Background information
- Born: 7 January 1972 (age 53)
- Origin: Dundee, Scotland
- Genres: Alternative rock; power pop; indie rock; electronic; house;
- Occupations: DJ; musician;
- Instruments: Piano; turntables; sampler; keyboards; synthesizer;
- Years active: 1997–present
- Labels: Fiction; Interscope;
- Formerly of: Snow Patrol

= Tom Simpson (musician) =

Scottish musician (born 1972)

Tom Simpson (born 7 January 1972) is a Scottish DJ and musician, best known as the former keyboardist of the alternative rock band Snow Patrol. Having been with Snow Patrol as a touring member since 1996, he became a permanent member in 2005, before leaving in August 2013.

==Biography==
Tom Simpson attended Monifieth High School in Angus, Scotland. He went to the art school in the University of Dundee, the Duncan of Jordanstone College of Art and Design, and has a degree in drawing and painting.

He had no musical leanings as a youngster, but always had aspirations of being a scratch/mix DJ. He started deejaying when he was 17, and used to run a few clubs in Dundee, in whose university Gary Lightbody studied at the time. Lightbody used to visit one of these clubs, and met Simpson one day, and the two ended up becoming friends. Simpson, at the time did not know Lightbody was in a band. However, one day, Lightbody invited him to the university to watch Snow Patrol (his band) play a concert. Simpson liked the band's show, and felt they had "potential" and "a lot of soul". Lightbody was relieved and said that the band would like him to do synthesizers and turn table effects for their first album Songs for Polarbears. He did so and was later invited to join the band as a touring member.
He felt happy at the opportunity, as he was finding himself at "crossroads" in his own life.

Simpson began to play the keyboard in his late 20s, and in 2006, began taking classical piano lessons at the insistence of a friend. He has stated that during the years he spent touring with Snow Patrol, he became a musician, despite never having intended to do so. He became a permanent member of Snow Patrol when bassist Paul Wilson was recruited into the band, after founder Mark McClelland was fired. During live performances, Simpson was responsible for playing piano, keyboards, and applying mixing effects/tracks. On 15 August 2013, during a show in Belfast, Gary Lightbody announced that Simpson had decided to leave the band and that this would be his final show with Snow Patrol. After he left, touring member Johnny McDaid took over keyboard duties for the band.

His experience as a DJ includes playing at The Spaceship, Skoolin' and The Phat Clinic which were held at the old Coffee Bar at Duncan of Jordanstone College. His nights at The Spaceship were done in partnership with friends Nick DeCosemo and Anu Pillai (of the band Freeform Five), Lightbody and Roy Kerr. He still follows his passion as DJ in British clubs outside Snow Patrol, often in partnership with his friend and bandmate Gary Lightbody under the moniker Snow Patrol DJs or SP DJs, and with Dave Bowie from the Autodisco DJs.

==Personal life==
Simpson was accused of possessing Class A drugs in Glasgow in June 2006. He was arrested on 7 July 2007 in RAF Northolt, Middlesex, which put the band's headlining set the next day (at T in the Park) in jeopardy. He was held at London's Heathrow Airport, mere hours after the band played at Live Earth, which made him miss the Oxegen 2007 performance that night. The band had started searching for a replacement for Simpson, but he was released in time to play at T in the Park.

Simpson currently lives in Monifieth, Scotland. He enjoys playing golf and is an avid supporter of Dundee F.C.

## Records from a collection
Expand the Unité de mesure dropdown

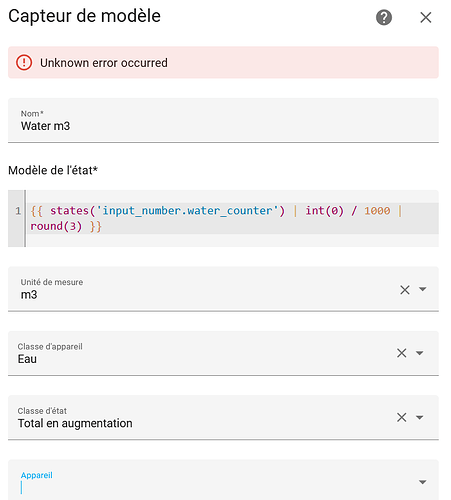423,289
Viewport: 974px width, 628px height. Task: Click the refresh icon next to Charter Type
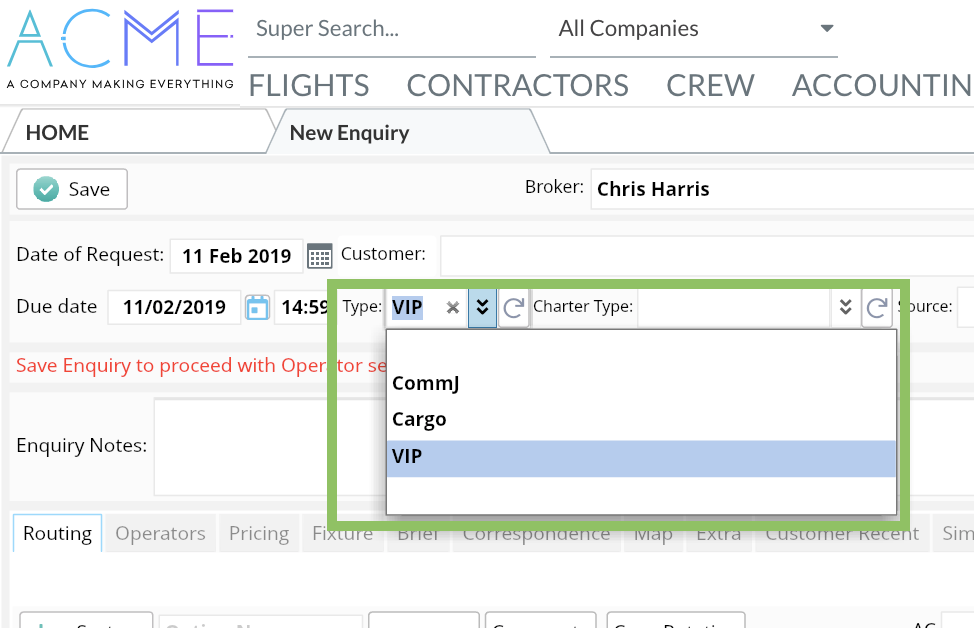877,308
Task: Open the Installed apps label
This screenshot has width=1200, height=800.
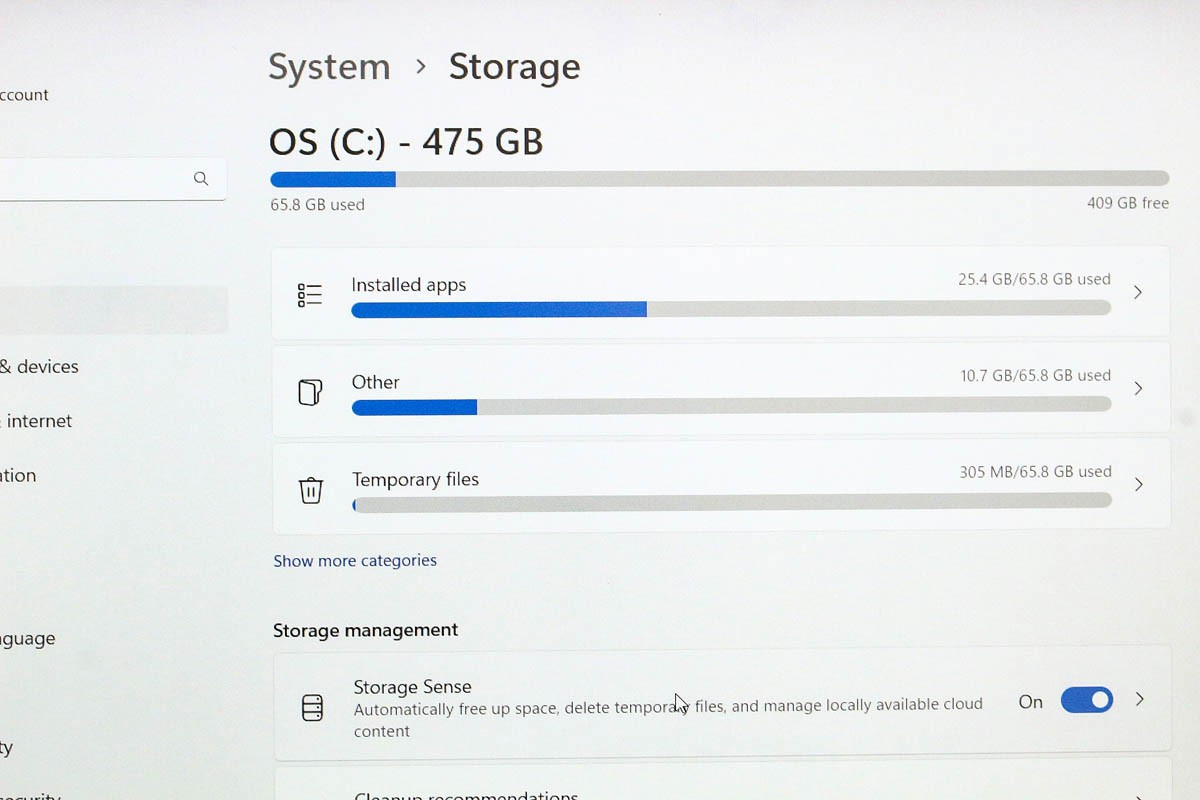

## Work task
Summarize the article on Tom Simpson above in exactly two sentences.

## Exercise result
Tom Simpson, a Scottish DJ and musician born on 7 January 1972, toured with Snow Patrol from 1996, became a permanent member in 2005, and left the band in August 2013. A DJ since the age of 17 who met Gary Lightbody at one of the clubs he ran in Dundee, he did synthesizers and turntable effects for the band's first album, later played piano and keyboards and applied mixing effects in live shows, and still DJs in British clubs.